[Collected data]
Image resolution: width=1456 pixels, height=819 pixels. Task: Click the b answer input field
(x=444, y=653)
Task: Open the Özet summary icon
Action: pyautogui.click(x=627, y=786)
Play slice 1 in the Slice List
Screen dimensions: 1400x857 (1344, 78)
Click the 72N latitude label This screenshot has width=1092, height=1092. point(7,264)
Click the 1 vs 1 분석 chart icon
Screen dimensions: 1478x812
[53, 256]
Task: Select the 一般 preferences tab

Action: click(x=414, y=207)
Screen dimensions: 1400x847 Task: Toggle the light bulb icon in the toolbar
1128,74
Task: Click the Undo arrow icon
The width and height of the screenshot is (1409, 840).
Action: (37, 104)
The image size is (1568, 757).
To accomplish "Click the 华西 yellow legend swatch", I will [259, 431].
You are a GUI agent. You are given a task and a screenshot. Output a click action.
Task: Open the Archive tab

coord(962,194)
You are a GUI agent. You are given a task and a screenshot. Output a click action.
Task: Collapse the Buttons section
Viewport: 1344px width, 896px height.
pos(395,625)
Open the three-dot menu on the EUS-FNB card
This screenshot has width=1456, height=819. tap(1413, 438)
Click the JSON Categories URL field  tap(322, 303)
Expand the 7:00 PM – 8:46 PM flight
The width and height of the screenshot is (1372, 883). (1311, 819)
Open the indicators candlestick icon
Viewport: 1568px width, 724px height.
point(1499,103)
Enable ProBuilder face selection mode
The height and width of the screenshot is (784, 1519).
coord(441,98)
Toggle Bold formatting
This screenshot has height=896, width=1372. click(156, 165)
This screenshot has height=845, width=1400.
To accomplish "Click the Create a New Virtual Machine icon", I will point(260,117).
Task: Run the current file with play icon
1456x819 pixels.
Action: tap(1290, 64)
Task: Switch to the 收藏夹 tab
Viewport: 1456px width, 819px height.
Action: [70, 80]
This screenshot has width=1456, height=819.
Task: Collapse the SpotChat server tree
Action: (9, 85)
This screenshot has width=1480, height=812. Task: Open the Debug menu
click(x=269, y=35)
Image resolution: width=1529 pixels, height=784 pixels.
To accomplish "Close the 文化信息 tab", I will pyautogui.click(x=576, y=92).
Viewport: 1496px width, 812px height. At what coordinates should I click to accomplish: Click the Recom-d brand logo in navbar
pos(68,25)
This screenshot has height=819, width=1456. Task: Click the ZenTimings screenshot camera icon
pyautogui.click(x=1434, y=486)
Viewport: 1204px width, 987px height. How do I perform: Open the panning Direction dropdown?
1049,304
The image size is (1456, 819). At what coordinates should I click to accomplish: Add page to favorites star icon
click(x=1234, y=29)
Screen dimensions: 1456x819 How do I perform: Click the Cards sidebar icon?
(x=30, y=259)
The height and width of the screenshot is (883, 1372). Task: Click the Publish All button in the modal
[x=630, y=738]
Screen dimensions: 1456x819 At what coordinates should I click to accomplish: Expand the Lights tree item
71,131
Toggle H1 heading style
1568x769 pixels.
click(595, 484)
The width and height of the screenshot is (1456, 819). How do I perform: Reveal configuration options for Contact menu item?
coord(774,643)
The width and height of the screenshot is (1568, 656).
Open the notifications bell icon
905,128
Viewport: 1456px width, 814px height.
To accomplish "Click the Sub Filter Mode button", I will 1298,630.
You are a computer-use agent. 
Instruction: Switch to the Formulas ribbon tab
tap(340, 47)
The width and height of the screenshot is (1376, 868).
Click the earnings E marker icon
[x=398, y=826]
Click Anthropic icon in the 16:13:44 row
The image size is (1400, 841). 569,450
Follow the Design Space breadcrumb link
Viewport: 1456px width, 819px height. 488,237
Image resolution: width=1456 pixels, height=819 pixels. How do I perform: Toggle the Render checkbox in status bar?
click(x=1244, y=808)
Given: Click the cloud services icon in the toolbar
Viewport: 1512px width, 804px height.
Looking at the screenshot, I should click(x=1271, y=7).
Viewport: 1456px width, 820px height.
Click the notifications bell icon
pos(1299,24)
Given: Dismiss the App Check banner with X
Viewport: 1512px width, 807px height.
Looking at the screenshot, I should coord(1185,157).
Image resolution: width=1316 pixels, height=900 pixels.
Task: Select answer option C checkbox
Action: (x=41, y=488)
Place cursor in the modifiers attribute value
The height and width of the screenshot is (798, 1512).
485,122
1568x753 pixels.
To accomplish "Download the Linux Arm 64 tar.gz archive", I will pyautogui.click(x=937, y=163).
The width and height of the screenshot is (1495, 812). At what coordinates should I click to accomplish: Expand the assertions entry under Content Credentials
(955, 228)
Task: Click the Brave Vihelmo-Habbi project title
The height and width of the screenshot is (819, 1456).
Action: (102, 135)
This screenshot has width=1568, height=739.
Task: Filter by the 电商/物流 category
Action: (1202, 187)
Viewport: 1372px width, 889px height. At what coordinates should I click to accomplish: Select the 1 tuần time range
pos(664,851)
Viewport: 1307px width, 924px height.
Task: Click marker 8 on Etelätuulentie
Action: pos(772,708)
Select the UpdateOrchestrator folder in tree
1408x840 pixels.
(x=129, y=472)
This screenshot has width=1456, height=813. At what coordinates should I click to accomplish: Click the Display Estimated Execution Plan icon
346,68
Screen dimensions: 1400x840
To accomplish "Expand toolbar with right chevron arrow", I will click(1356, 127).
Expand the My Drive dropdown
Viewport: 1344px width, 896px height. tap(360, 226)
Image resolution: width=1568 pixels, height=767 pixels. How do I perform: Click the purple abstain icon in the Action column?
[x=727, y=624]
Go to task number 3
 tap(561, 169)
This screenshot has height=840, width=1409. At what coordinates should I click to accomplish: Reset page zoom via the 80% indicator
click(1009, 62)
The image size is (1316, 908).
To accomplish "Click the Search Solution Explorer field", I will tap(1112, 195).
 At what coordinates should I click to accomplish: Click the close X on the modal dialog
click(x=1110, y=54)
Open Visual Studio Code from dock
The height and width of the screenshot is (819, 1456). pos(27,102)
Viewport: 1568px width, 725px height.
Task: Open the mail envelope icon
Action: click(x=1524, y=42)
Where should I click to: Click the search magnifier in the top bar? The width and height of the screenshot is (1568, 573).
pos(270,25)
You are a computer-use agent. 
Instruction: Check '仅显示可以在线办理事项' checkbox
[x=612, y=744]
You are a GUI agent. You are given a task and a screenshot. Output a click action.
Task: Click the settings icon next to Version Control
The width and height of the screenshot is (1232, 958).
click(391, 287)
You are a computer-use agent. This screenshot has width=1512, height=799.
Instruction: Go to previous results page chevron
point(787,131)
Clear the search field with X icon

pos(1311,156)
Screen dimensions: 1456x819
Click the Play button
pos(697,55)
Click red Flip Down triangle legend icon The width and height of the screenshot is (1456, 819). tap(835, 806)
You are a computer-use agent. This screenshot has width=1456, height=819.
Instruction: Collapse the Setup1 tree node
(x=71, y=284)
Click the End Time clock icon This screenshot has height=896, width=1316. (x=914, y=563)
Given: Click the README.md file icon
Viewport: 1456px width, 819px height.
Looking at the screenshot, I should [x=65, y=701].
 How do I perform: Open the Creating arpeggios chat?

- _Task to complete_: Your task is to copy all of the entries exactly.

- _Your solution_:
Image resolution: width=1456 pixels, height=819 pixels. Task: Click the b answer input field
(x=444, y=653)
Task: Open the Özet summary icon
Action: pyautogui.click(x=627, y=786)
Play slice 1 in the Slice List
Screen dimensions: 1400x857 (1344, 78)
Click the 72N latitude label This screenshot has width=1092, height=1092. point(7,264)
Click the 1 vs 1 분석 chart icon
Screen dimensions: 1478x812
[53, 256]
Task: Select the 一般 preferences tab

Action: click(x=414, y=207)
Screen dimensions: 1400x847 Task: Toggle the light bulb icon in the toolbar
1128,74
Task: Click the Undo arrow icon
The width and height of the screenshot is (1409, 840).
Action: (37, 104)
The image size is (1568, 757).
To accomplish "Click the 华西 yellow legend swatch", I will [259, 431].
You are a GUI agent. You are given a task and a screenshot. Output a click action.
Task: Open the Archive tab

coord(962,194)
You are a GUI agent. You are given a task and a screenshot. Output a click action.
Task: Collapse the Buttons section
Viewport: 1344px width, 896px height.
pos(395,625)
Open the three-dot menu on the EUS-FNB card
This screenshot has width=1456, height=819. tap(1413, 438)
Click the JSON Categories URL field  tap(322, 303)
Expand the 7:00 PM – 8:46 PM flight
The width and height of the screenshot is (1372, 883). (1311, 819)
Open the indicators candlestick icon
Viewport: 1568px width, 724px height.
point(1499,103)
Enable ProBuilder face selection mode
The height and width of the screenshot is (784, 1519).
coord(441,98)
Toggle Bold formatting
This screenshot has height=896, width=1372. click(156, 165)
This screenshot has height=845, width=1400.
To accomplish "Click the Create a New Virtual Machine icon", I will point(260,117).
Task: Run the current file with play icon
1456x819 pixels.
Action: tap(1290, 64)
Task: Switch to the 收藏夹 tab
Viewport: 1456px width, 819px height.
Action: [70, 80]
This screenshot has width=1456, height=819.
Task: Collapse the SpotChat server tree
Action: (9, 85)
This screenshot has width=1480, height=812. Task: Open the Debug menu
click(x=269, y=35)
Image resolution: width=1529 pixels, height=784 pixels.
To accomplish "Close the 文化信息 tab", I will pyautogui.click(x=576, y=92).
Viewport: 1496px width, 812px height. At what coordinates should I click to accomplish: Click the Recom-d brand logo in navbar
pos(68,25)
This screenshot has height=819, width=1456. Task: Click the ZenTimings screenshot camera icon
pyautogui.click(x=1434, y=486)
Viewport: 1204px width, 987px height. How do I perform: Open the panning Direction dropdown?
1049,304
The image size is (1456, 819). At what coordinates should I click to accomplish: Add page to favorites star icon
click(x=1234, y=29)
Screen dimensions: 1456x819 How do I perform: Click the Cards sidebar icon?
(x=30, y=259)
The height and width of the screenshot is (883, 1372). Task: Click the Publish All button in the modal
[x=630, y=738]
Screen dimensions: 1456x819 At what coordinates should I click to accomplish: Expand the Lights tree item
71,131
Toggle H1 heading style
1568x769 pixels.
click(595, 484)
The width and height of the screenshot is (1456, 819). How do I perform: Reveal configuration options for Contact menu item?
coord(774,643)
The width and height of the screenshot is (1568, 656).
Open the notifications bell icon
905,128
Viewport: 1456px width, 814px height.
To accomplish "Click the Sub Filter Mode button", I will 1298,630.
You are a computer-use agent. 
Instruction: Switch to the Formulas ribbon tab
tap(340, 47)
The width and height of the screenshot is (1376, 868).
Click the earnings E marker icon
[x=398, y=826]
Click Anthropic icon in the 16:13:44 row
The image size is (1400, 841). 569,450
Follow the Design Space breadcrumb link
Viewport: 1456px width, 819px height. 488,237
Image resolution: width=1456 pixels, height=819 pixels. How do I perform: Toggle the Render checkbox in status bar?
click(x=1244, y=808)
Given: Click the cloud services icon in the toolbar
Viewport: 1512px width, 804px height.
Looking at the screenshot, I should click(x=1271, y=7).
Viewport: 1456px width, 820px height.
Click the notifications bell icon
pos(1299,24)
Given: Dismiss the App Check banner with X
Viewport: 1512px width, 807px height.
Looking at the screenshot, I should coord(1185,157).
Image resolution: width=1316 pixels, height=900 pixels.
Task: Select answer option C checkbox
Action: (x=41, y=488)
Place cursor in the modifiers attribute value
The height and width of the screenshot is (798, 1512).
485,122
1568x753 pixels.
To accomplish "Download the Linux Arm 64 tar.gz archive", I will pyautogui.click(x=937, y=163).
The width and height of the screenshot is (1495, 812). At what coordinates should I click to accomplish: Expand the assertions entry under Content Credentials
(955, 228)
Task: Click the Brave Vihelmo-Habbi project title
The height and width of the screenshot is (819, 1456).
Action: (102, 135)
This screenshot has width=1568, height=739.
Task: Filter by the 电商/物流 category
Action: (1202, 187)
Viewport: 1372px width, 889px height. At what coordinates should I click to accomplish: Select the 1 tuần time range
pos(664,851)
Viewport: 1307px width, 924px height.
Task: Click marker 8 on Etelätuulentie
Action: pos(772,708)
Select the UpdateOrchestrator folder in tree
1408x840 pixels.
(x=129, y=472)
This screenshot has width=1456, height=813. At what coordinates should I click to accomplish: Click the Display Estimated Execution Plan icon
346,68
Screen dimensions: 1400x840
To accomplish "Expand toolbar with right chevron arrow", I will click(1356, 127).
Expand the My Drive dropdown
Viewport: 1344px width, 896px height. tap(360, 226)
Image resolution: width=1568 pixels, height=767 pixels. How do I perform: Click the purple abstain icon in the Action column?
[x=727, y=624]
Go to task number 3
 tap(561, 169)
This screenshot has height=840, width=1409. At what coordinates should I click to accomplish: Reset page zoom via the 80% indicator
click(1009, 62)
The image size is (1316, 908).
To accomplish "Click the Search Solution Explorer field", I will tap(1112, 195).
 At what coordinates should I click to accomplish: Click the close X on the modal dialog
click(x=1110, y=54)
Open Visual Studio Code from dock
The height and width of the screenshot is (819, 1456). pos(27,102)
Viewport: 1568px width, 725px height.
Task: Open the mail envelope icon
Action: click(x=1524, y=42)
Where should I click to: Click the search magnifier in the top bar? The width and height of the screenshot is (1568, 573).
pos(270,25)
You are a computer-use agent. 
Instruction: Check '仅显示可以在线办理事项' checkbox
[x=612, y=744]
You are a GUI agent. You are given a task and a screenshot. Output a click action.
Task: Click the settings icon next to Version Control
The width and height of the screenshot is (1232, 958).
click(391, 287)
You are a computer-use agent. This screenshot has width=1512, height=799.
Instruction: Go to previous results page chevron
point(787,131)
Clear the search field with X icon

pos(1311,156)
Screen dimensions: 1456x819
Click the Play button
pos(697,55)
Click red Flip Down triangle legend icon The width and height of the screenshot is (1456, 819). tap(835, 806)
You are a computer-use agent. This screenshot has width=1456, height=819.
Instruction: Collapse the Setup1 tree node
(x=71, y=284)
Click the End Time clock icon This screenshot has height=896, width=1316. (x=914, y=563)
Given: Click the README.md file icon
Viewport: 1456px width, 819px height.
Looking at the screenshot, I should [x=65, y=701].
 How do I perform: Open the Creating arpeggios chat?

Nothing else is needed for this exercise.